**About this task**
From the entries underneath, give the number of lines holding the word "thumbnail", without any other words.

*** Opening of Data excerpts ***

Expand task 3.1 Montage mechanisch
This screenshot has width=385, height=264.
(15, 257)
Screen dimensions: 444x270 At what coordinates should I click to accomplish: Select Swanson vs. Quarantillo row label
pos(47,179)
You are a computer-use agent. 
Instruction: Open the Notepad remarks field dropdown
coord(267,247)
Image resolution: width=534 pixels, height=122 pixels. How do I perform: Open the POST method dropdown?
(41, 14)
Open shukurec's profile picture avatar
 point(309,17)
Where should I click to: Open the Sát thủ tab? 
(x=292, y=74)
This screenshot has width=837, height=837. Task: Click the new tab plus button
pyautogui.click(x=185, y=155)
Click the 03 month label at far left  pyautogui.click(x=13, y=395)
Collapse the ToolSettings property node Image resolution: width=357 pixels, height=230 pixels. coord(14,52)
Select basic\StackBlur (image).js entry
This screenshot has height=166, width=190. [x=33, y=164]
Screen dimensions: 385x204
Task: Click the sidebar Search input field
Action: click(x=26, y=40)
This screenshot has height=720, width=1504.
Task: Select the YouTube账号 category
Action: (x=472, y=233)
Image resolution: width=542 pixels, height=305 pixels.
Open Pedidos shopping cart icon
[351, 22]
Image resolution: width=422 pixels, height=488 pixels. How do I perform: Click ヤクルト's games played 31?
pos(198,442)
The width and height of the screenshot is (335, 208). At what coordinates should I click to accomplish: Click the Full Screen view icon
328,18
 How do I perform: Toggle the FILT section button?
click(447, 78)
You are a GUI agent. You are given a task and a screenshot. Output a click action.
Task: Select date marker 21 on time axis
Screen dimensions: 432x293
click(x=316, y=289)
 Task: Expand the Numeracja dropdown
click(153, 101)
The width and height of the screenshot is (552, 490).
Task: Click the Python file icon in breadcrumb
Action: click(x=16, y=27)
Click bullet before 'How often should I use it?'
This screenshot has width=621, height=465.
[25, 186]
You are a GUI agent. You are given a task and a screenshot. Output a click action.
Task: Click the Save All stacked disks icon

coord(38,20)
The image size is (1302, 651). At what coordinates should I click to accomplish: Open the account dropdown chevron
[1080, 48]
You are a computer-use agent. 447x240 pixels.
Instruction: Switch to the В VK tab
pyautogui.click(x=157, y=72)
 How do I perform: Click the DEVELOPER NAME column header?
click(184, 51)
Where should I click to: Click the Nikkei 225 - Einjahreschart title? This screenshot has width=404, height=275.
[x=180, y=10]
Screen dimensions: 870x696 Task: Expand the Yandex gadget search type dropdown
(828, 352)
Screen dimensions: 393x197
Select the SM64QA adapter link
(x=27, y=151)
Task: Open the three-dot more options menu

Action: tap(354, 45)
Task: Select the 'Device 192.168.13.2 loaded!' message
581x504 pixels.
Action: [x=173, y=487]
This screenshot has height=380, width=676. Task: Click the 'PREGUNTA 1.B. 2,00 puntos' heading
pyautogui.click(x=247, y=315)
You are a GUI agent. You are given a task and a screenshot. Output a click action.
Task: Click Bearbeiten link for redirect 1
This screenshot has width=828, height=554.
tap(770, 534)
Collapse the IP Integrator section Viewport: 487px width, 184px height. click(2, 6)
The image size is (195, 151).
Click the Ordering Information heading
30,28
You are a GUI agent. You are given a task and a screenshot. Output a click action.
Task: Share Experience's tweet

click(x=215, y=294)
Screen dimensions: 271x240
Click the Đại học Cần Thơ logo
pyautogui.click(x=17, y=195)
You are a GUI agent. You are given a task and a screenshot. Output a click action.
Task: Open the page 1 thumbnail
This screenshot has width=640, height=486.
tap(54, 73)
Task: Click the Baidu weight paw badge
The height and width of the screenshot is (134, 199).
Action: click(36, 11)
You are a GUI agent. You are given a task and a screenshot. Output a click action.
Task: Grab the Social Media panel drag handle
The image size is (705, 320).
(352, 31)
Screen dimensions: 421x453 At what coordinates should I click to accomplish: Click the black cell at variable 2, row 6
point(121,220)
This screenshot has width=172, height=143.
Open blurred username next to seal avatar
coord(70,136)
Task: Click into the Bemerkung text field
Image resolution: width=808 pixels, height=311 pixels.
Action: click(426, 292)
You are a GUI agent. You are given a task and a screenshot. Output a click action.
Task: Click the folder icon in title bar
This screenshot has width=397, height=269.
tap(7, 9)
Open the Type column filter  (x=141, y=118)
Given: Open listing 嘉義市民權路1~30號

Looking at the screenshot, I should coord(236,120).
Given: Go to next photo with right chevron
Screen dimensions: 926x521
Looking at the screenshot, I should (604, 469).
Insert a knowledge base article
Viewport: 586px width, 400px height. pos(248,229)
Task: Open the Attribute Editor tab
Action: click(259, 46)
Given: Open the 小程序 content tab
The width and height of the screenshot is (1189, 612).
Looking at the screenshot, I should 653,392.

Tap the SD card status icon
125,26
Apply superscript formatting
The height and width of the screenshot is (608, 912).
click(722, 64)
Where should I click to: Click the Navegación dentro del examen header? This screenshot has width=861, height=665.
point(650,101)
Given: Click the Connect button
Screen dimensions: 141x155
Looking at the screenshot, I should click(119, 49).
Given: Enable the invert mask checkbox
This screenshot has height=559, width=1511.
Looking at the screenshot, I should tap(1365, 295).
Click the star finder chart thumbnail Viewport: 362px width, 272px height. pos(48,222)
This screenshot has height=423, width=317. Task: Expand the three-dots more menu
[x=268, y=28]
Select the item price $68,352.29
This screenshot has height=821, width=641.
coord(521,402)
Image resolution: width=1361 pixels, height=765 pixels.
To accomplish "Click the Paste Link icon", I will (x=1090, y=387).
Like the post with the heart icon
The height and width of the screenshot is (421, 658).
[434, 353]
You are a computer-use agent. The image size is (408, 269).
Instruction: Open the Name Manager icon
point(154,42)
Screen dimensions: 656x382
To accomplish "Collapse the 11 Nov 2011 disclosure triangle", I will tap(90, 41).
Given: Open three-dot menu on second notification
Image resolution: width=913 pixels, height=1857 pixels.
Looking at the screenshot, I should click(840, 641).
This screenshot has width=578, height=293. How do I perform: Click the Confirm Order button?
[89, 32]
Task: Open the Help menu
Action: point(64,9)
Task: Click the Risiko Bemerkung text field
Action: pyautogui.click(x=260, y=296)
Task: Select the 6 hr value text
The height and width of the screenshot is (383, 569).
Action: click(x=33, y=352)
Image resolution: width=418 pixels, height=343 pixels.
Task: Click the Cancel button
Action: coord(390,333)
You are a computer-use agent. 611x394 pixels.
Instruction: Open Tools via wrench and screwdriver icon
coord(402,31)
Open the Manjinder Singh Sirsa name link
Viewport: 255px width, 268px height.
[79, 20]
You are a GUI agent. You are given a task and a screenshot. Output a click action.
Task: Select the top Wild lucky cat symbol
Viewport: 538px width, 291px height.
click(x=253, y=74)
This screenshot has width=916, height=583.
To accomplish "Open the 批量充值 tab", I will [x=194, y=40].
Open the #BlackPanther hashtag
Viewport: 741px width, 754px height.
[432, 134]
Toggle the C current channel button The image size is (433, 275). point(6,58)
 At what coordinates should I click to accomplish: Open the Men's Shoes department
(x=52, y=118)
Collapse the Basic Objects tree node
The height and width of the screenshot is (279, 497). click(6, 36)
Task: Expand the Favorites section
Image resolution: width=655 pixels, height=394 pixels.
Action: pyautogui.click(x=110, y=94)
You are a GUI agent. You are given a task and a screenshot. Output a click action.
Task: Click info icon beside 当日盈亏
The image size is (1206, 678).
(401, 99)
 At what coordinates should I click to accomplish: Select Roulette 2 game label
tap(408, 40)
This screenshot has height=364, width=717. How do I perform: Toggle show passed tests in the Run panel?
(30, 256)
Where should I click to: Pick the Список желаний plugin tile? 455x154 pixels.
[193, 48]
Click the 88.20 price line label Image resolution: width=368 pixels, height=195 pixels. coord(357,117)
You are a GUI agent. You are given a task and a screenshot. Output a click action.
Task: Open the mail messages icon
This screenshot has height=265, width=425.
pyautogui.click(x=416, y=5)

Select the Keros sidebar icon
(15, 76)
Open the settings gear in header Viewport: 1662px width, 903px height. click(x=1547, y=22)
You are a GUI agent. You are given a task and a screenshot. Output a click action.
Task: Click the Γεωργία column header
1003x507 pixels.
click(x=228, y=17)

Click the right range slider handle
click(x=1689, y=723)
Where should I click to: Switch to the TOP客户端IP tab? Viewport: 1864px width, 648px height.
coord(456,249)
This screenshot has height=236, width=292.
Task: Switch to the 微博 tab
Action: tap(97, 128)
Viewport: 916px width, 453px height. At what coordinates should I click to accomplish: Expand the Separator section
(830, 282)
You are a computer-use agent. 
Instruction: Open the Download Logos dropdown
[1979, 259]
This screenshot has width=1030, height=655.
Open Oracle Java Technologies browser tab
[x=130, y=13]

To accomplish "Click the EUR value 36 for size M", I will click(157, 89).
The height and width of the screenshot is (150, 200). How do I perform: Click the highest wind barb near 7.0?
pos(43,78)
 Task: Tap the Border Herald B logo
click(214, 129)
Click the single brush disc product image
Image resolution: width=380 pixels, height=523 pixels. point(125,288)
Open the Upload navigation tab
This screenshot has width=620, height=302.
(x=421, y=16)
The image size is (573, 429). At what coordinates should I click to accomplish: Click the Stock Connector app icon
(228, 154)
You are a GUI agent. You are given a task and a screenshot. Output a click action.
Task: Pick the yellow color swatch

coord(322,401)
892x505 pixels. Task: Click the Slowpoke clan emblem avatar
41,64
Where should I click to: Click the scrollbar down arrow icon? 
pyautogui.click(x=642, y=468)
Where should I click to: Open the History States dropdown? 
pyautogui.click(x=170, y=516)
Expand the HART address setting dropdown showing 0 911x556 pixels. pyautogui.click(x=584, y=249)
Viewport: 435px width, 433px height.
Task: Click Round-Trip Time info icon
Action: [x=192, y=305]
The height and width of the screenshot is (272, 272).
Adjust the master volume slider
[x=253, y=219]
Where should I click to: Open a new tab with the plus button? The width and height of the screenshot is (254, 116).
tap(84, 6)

*** Close of Data excerpts ***

**Output of the task**
2